Work order: Exactly as written, return every line of the data below.

Data shown:
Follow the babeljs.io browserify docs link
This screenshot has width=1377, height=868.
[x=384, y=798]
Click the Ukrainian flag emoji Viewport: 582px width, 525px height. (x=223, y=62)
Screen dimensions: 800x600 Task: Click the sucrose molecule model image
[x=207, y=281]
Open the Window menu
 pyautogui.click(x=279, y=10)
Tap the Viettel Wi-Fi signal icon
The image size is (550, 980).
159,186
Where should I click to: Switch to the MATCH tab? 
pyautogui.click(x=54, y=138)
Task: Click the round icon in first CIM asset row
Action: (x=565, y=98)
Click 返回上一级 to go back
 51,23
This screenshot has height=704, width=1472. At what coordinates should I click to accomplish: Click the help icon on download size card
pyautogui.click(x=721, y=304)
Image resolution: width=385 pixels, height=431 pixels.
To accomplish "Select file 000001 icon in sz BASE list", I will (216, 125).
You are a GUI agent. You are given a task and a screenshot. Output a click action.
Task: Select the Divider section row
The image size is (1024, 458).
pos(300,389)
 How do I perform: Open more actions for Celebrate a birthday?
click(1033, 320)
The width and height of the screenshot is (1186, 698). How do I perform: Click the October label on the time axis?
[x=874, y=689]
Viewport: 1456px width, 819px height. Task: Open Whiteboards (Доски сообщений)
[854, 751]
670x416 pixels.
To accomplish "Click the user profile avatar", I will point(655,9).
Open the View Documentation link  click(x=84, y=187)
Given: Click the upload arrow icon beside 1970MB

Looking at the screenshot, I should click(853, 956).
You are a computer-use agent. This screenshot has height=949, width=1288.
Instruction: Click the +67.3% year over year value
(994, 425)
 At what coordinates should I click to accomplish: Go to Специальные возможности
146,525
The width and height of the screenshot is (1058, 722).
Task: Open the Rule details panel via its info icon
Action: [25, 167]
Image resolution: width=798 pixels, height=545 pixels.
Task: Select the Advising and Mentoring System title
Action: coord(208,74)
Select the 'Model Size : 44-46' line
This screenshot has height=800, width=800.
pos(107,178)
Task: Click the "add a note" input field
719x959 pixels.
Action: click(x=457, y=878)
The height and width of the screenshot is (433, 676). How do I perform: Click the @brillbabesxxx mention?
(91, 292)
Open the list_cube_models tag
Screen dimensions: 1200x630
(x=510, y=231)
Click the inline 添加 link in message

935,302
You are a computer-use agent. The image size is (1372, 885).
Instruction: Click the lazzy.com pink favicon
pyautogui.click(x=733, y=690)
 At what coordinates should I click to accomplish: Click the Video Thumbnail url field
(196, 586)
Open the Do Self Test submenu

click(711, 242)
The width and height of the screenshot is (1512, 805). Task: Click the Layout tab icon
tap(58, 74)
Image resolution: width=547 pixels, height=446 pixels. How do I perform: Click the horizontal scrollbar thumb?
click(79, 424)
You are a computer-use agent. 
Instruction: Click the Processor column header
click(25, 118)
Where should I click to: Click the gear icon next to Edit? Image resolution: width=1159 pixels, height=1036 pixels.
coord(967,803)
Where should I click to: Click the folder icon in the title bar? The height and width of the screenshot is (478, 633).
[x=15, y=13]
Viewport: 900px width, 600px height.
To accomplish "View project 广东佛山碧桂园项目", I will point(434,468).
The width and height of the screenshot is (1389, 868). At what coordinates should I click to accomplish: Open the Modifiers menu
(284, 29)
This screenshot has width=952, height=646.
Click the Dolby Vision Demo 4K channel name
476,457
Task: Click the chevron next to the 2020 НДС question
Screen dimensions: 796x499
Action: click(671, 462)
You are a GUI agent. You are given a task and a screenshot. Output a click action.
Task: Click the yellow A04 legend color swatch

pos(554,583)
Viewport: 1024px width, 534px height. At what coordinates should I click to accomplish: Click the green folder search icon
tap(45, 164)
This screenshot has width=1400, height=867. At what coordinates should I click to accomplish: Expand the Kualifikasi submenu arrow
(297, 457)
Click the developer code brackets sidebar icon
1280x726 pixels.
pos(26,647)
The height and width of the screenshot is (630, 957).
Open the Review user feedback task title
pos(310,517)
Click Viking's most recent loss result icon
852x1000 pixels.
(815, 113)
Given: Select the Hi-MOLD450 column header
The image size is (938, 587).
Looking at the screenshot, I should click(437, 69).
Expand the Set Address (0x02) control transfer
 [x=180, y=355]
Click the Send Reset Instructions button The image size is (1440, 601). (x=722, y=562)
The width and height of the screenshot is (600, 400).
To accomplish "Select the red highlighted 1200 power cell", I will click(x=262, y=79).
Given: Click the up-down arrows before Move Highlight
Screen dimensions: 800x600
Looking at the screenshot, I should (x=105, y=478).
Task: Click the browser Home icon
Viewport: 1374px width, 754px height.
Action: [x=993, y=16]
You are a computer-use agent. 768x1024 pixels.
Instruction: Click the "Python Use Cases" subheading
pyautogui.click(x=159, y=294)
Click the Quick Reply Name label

Result for this exercise:
Follow the babeljs.io browserify docs link
This screenshot has width=1377, height=868.
[x=384, y=798]
Click the Ukrainian flag emoji Viewport: 582px width, 525px height. (x=223, y=62)
Screen dimensions: 800x600 Task: Click the sucrose molecule model image
[x=207, y=281]
Open the Window menu
 pyautogui.click(x=279, y=10)
Tap the Viettel Wi-Fi signal icon
The image size is (550, 980).
159,186
Where should I click to: Switch to the MATCH tab? 
pyautogui.click(x=54, y=138)
Task: Click the round icon in first CIM asset row
Action: (x=565, y=98)
Click 返回上一级 to go back
 51,23
This screenshot has height=704, width=1472. At what coordinates should I click to accomplish: Click the help icon on download size card
pyautogui.click(x=721, y=304)
Image resolution: width=385 pixels, height=431 pixels.
To accomplish "Select file 000001 icon in sz BASE list", I will (216, 125).
You are a GUI agent. You are given a task and a screenshot. Output a click action.
Task: Select the Divider section row
The image size is (1024, 458).
pos(300,389)
 How do I perform: Open more actions for Celebrate a birthday?
click(1033, 320)
The width and height of the screenshot is (1186, 698). How do I perform: Click the October label on the time axis?
[x=874, y=689]
Viewport: 1456px width, 819px height. Task: Open Whiteboards (Доски сообщений)
[854, 751]
670x416 pixels.
To accomplish "Click the user profile avatar", I will point(655,9).
Open the View Documentation link  click(x=84, y=187)
Given: Click the upload arrow icon beside 1970MB

Looking at the screenshot, I should click(853, 956).
You are a computer-use agent. This screenshot has height=949, width=1288.
Instruction: Click the +67.3% year over year value
(994, 425)
 At what coordinates should I click to accomplish: Go to Специальные возможности
146,525
The width and height of the screenshot is (1058, 722).
Task: Open the Rule details panel via its info icon
Action: [25, 167]
Image resolution: width=798 pixels, height=545 pixels.
Task: Select the Advising and Mentoring System title
Action: coord(208,74)
Select the 'Model Size : 44-46' line
This screenshot has height=800, width=800.
pos(107,178)
Task: Click the "add a note" input field
719x959 pixels.
Action: click(x=457, y=878)
The height and width of the screenshot is (433, 676). How do I perform: Click the @brillbabesxxx mention?
(91, 292)
Open the list_cube_models tag
Screen dimensions: 1200x630
(x=510, y=231)
Click the inline 添加 link in message

935,302
You are a computer-use agent. The image size is (1372, 885).
Instruction: Click the lazzy.com pink favicon
pyautogui.click(x=733, y=690)
 At what coordinates should I click to accomplish: Click the Video Thumbnail url field
(196, 586)
Open the Do Self Test submenu

click(711, 242)
The width and height of the screenshot is (1512, 805). Task: Click the Layout tab icon
tap(58, 74)
Image resolution: width=547 pixels, height=446 pixels. How do I perform: Click the horizontal scrollbar thumb?
click(79, 424)
You are a computer-use agent. 
Instruction: Click the Processor column header
click(25, 118)
Where should I click to: Click the gear icon next to Edit? Image resolution: width=1159 pixels, height=1036 pixels.
coord(967,803)
Where should I click to: Click the folder icon in the title bar? The height and width of the screenshot is (478, 633).
[x=15, y=13]
Viewport: 900px width, 600px height.
To accomplish "View project 广东佛山碧桂园项目", I will point(434,468).
The width and height of the screenshot is (1389, 868). At what coordinates should I click to accomplish: Open the Modifiers menu
(284, 29)
This screenshot has width=952, height=646.
Click the Dolby Vision Demo 4K channel name
476,457
Task: Click the chevron next to the 2020 НДС question
Screen dimensions: 796x499
Action: click(671, 462)
You are a GUI agent. You are given a task and a screenshot. Output a click action.
Task: Click the yellow A04 legend color swatch

pos(554,583)
Viewport: 1024px width, 534px height. At what coordinates should I click to accomplish: Click the green folder search icon
tap(45, 164)
This screenshot has width=1400, height=867. At what coordinates should I click to accomplish: Expand the Kualifikasi submenu arrow
(297, 457)
Click the developer code brackets sidebar icon
1280x726 pixels.
pos(26,647)
The height and width of the screenshot is (630, 957).
Open the Review user feedback task title
pos(310,517)
Click Viking's most recent loss result icon
852x1000 pixels.
(815, 113)
Given: Select the Hi-MOLD450 column header
The image size is (938, 587).
Looking at the screenshot, I should click(437, 69).
Expand the Set Address (0x02) control transfer
 [x=180, y=355]
Click the Send Reset Instructions button The image size is (1440, 601). (x=722, y=562)
The width and height of the screenshot is (600, 400).
To accomplish "Select the red highlighted 1200 power cell", I will click(x=262, y=79).
Given: Click the up-down arrows before Move Highlight
Screen dimensions: 800x600
Looking at the screenshot, I should (x=105, y=478).
Task: Click the browser Home icon
Viewport: 1374px width, 754px height.
Action: [x=993, y=16]
You are a computer-use agent. 768x1024 pixels.
Instruction: Click the "Python Use Cases" subheading
pyautogui.click(x=159, y=294)
Click the Quick Reply Name label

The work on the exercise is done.